What the task asks » Whenever a line in the records below holds the string "this", copy it out.

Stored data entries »

◇ ◇ ◇ ◇ ◇

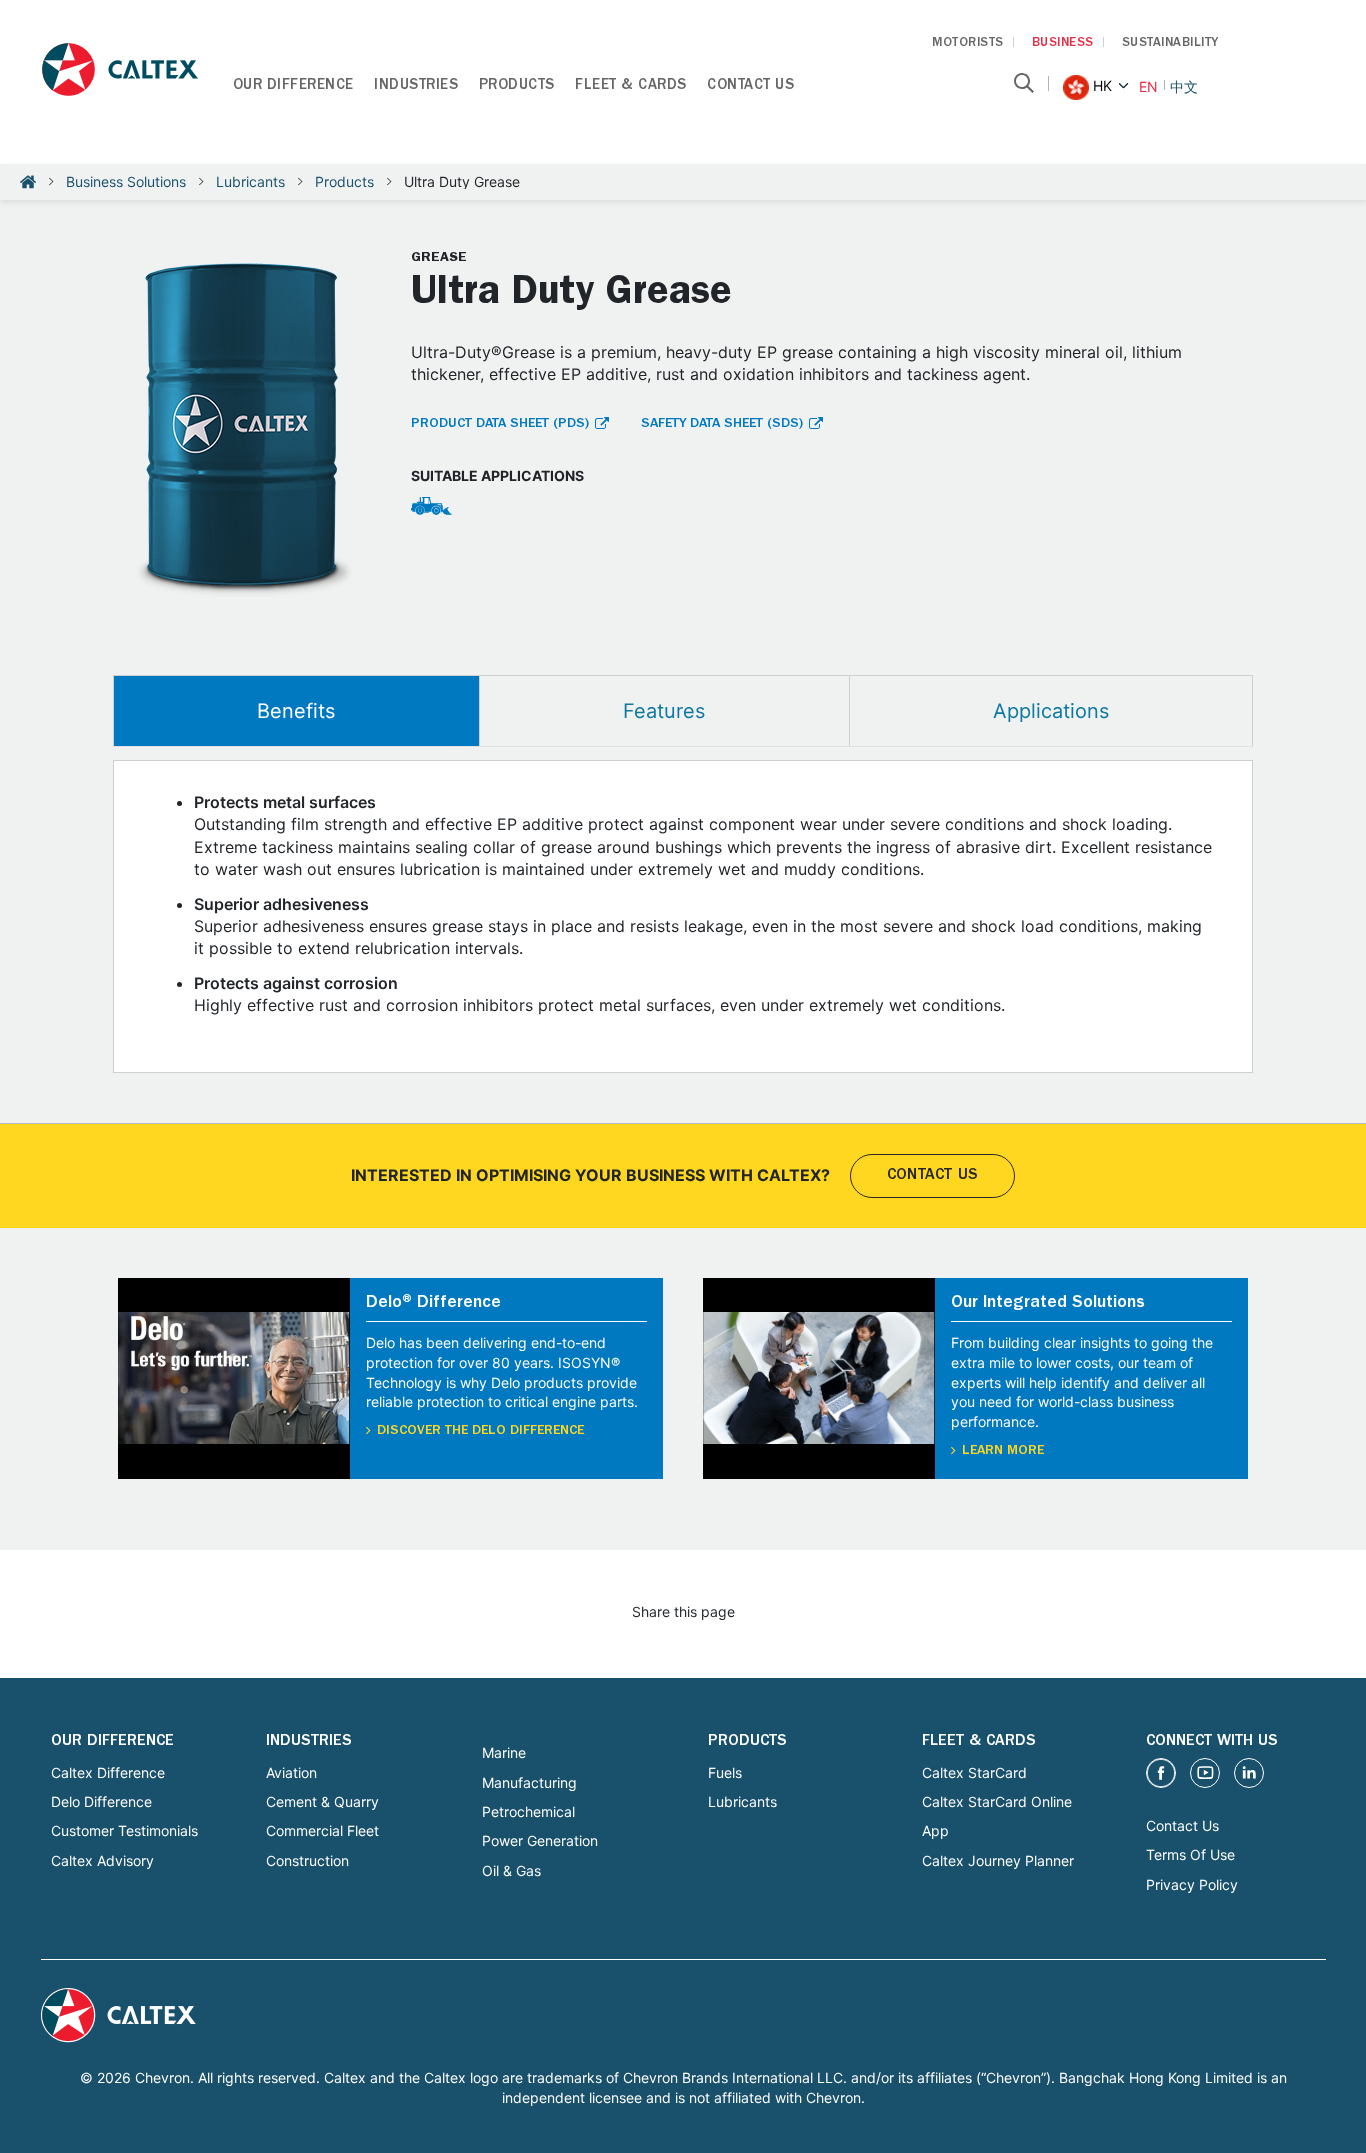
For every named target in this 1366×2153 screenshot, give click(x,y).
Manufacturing (529, 1782)
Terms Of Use (1190, 1854)
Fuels (725, 1772)
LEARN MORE (1003, 1451)
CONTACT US (932, 1176)
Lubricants (250, 181)
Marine (504, 1752)
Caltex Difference (108, 1772)
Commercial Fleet (322, 1830)
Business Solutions (126, 181)
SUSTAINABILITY (1170, 43)
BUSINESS (1063, 43)
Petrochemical (528, 1811)
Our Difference (293, 86)
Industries (416, 86)
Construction (307, 1860)
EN (1148, 86)
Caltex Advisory (102, 1860)
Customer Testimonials (124, 1830)
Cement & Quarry (322, 1801)
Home (28, 182)
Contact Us (750, 86)
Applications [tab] (1051, 711)
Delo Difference (101, 1801)
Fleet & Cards (631, 86)
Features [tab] (664, 711)
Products (517, 86)
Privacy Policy (1192, 1884)
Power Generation (540, 1840)
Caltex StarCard (974, 1772)
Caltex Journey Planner (998, 1860)
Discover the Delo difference (480, 1431)
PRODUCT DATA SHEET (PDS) (500, 424)
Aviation (291, 1772)
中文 (1184, 86)
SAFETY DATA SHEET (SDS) (722, 424)
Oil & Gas (511, 1870)
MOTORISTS (968, 43)
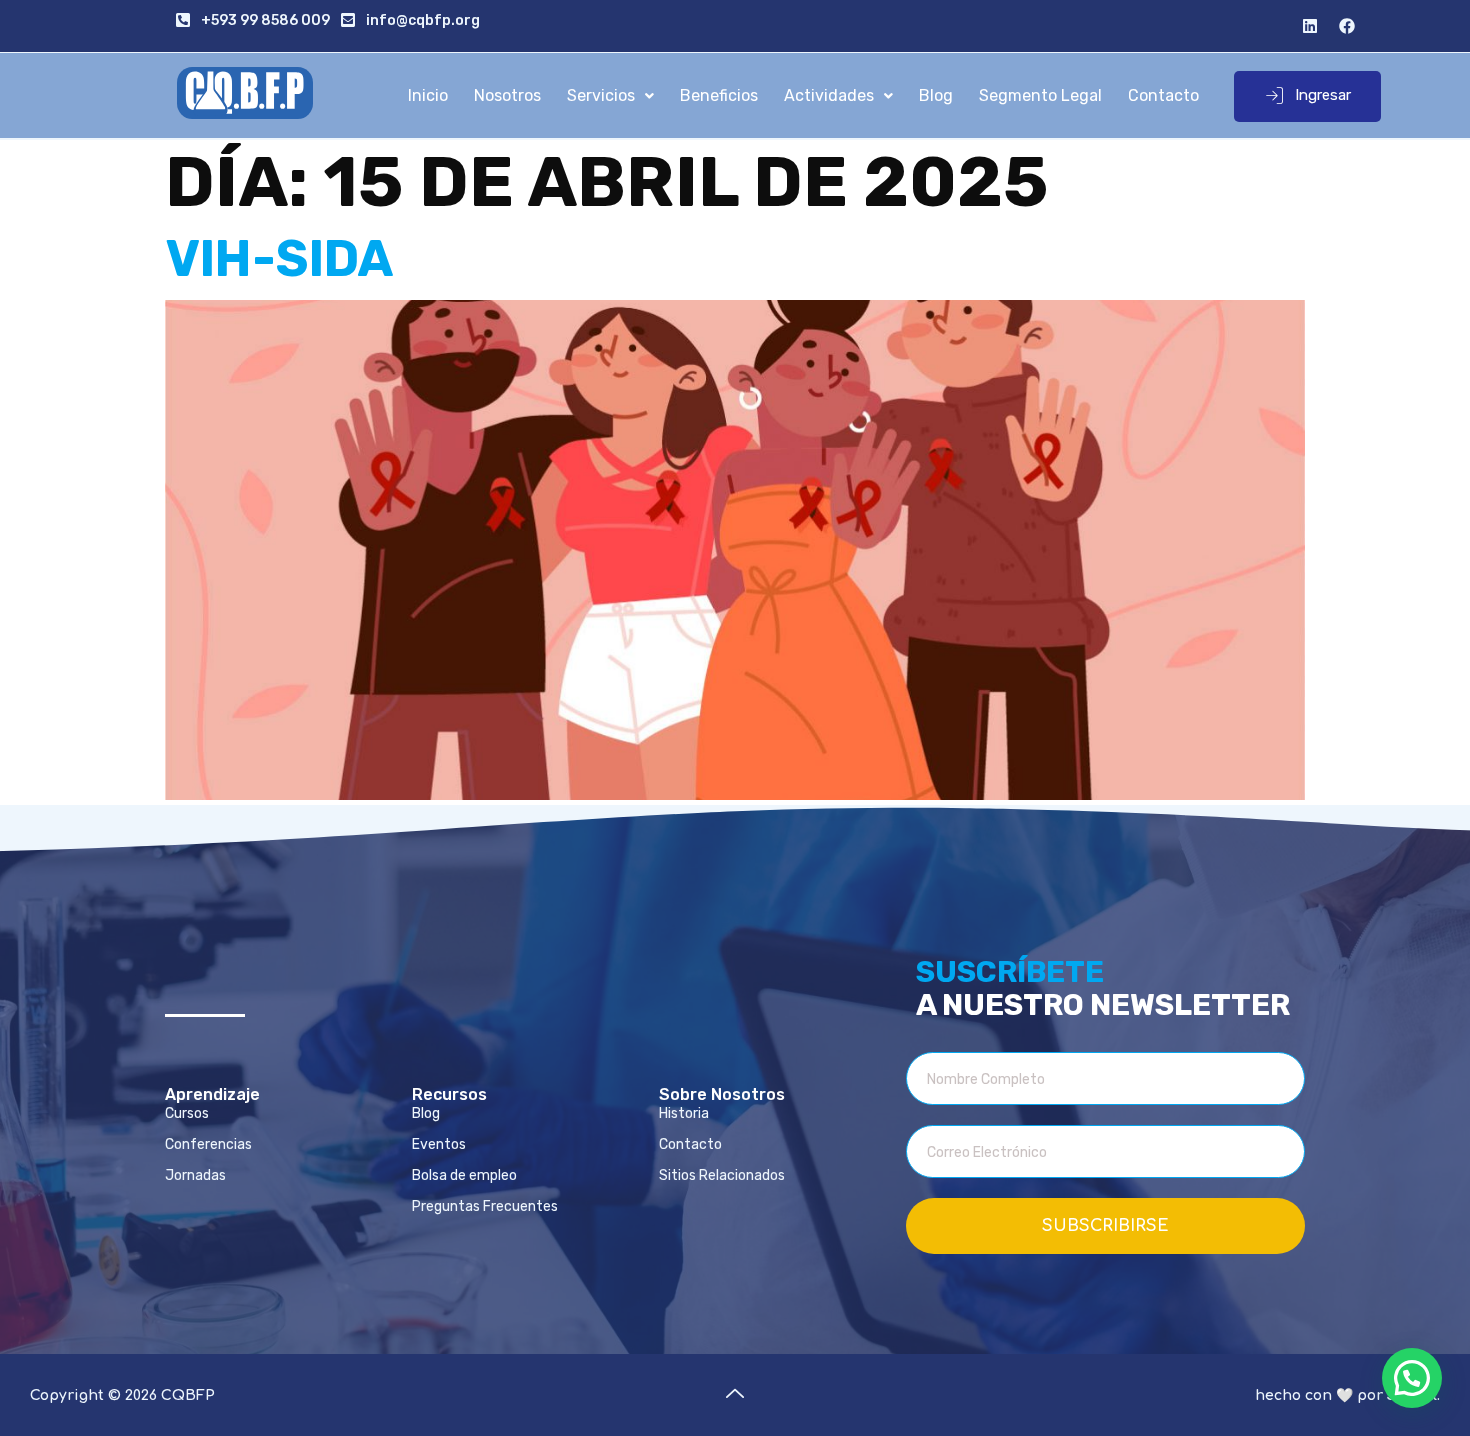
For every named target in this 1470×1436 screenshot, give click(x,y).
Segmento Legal (1040, 95)
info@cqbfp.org (423, 20)
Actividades (829, 95)
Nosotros (507, 95)
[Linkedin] (1310, 26)
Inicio (428, 95)
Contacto (1163, 95)
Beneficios (719, 95)
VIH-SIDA (279, 259)
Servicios (601, 95)
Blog (936, 95)
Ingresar (1323, 95)
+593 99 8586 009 (265, 20)
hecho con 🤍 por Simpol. (1347, 1395)
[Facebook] (1347, 26)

◇ ◇ ◇ ◇ ◇

Reply »
For every named target in this 1366×2153 screenshot, give click(x,y).
For every named target in this 1470×1436 screenshot, give click(x,y).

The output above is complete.